DATA FOR THE TASK:

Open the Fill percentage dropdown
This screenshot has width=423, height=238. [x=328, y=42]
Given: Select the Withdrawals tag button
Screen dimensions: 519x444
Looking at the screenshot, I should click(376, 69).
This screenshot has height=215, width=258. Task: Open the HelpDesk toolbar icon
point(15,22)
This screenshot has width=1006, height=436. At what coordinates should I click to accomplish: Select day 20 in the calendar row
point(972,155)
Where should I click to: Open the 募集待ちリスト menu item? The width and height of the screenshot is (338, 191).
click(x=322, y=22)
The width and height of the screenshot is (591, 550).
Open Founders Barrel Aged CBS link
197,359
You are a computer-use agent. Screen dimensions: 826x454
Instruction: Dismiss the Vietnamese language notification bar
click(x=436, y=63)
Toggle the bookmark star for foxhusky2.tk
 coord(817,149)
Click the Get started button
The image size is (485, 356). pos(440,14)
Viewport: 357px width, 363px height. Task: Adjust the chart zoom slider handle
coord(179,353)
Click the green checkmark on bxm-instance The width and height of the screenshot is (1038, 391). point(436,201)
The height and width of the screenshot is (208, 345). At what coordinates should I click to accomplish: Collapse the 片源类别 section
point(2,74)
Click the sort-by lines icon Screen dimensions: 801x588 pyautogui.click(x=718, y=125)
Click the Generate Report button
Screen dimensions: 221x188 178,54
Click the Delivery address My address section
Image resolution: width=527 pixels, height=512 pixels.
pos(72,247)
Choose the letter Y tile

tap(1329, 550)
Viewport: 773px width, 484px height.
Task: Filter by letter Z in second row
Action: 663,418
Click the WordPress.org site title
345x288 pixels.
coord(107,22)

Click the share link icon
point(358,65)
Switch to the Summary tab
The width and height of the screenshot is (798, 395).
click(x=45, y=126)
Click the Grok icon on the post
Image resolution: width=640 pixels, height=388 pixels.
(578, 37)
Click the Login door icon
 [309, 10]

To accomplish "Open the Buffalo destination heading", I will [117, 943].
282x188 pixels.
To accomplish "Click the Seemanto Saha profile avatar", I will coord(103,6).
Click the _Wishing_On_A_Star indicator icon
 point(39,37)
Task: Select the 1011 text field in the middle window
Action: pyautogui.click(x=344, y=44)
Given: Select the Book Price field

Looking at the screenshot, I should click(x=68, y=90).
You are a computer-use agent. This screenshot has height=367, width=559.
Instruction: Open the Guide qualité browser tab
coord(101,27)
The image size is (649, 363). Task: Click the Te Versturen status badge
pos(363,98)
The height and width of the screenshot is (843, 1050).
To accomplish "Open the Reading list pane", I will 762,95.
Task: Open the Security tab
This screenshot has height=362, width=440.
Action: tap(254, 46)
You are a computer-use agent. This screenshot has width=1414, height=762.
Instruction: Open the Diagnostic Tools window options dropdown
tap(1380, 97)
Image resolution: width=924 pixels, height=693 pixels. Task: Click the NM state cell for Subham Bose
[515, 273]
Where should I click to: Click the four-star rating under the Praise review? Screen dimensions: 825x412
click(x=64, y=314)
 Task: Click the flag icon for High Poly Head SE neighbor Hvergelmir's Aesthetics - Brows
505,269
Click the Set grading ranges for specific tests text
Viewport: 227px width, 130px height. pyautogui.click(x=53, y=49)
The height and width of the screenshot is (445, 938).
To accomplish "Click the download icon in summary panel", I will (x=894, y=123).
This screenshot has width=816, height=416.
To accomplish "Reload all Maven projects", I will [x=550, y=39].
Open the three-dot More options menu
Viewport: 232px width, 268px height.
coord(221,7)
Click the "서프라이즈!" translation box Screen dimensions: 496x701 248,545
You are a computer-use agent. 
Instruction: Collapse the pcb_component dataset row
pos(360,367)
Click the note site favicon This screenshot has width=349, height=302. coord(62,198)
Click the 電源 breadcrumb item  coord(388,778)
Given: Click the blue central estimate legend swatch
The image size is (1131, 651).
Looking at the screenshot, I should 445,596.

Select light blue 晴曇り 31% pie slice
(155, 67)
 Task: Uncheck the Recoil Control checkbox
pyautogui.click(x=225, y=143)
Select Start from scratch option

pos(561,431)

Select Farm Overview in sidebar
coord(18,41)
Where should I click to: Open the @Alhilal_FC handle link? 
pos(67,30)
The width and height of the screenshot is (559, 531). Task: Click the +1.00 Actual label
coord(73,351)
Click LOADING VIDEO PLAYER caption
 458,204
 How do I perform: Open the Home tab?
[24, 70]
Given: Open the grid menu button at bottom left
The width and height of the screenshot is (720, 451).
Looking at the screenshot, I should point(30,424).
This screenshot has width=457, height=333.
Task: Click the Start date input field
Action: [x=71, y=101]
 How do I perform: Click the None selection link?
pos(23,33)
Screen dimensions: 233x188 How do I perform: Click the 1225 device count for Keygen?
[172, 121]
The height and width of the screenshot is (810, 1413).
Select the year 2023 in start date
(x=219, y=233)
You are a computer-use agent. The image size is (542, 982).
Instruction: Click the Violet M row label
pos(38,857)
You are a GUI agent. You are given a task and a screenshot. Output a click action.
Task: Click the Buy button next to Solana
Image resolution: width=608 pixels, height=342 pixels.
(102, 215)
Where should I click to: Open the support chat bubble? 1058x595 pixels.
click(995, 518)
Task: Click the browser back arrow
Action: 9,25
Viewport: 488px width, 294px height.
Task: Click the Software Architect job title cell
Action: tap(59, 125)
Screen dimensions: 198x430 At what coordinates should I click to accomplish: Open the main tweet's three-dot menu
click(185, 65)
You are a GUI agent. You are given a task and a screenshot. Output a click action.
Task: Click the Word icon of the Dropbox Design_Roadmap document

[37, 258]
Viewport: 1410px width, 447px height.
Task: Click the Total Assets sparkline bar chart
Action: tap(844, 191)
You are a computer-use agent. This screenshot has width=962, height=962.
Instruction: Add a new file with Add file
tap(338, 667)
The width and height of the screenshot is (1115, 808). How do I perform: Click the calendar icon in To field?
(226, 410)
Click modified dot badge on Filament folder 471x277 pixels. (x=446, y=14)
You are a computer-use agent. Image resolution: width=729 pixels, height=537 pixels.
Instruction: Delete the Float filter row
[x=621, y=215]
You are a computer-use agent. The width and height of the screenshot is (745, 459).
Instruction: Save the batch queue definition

TASK OBJECTIVE:
Lines containing the word "will": copy each of them from the material.

RESULT FOR THIS EXERCISE:
To accomplish "Open the Buffalo destination heading", I will [117, 943].
To accomplish "Click the Seemanto Saha profile avatar", I will coord(103,6).
To accomplish "Open the Reading list pane", I will 762,95.
To accomplish "Click the download icon in summary panel", I will (x=894, y=123).
To accomplish "Reload all Maven projects", I will [x=550, y=39].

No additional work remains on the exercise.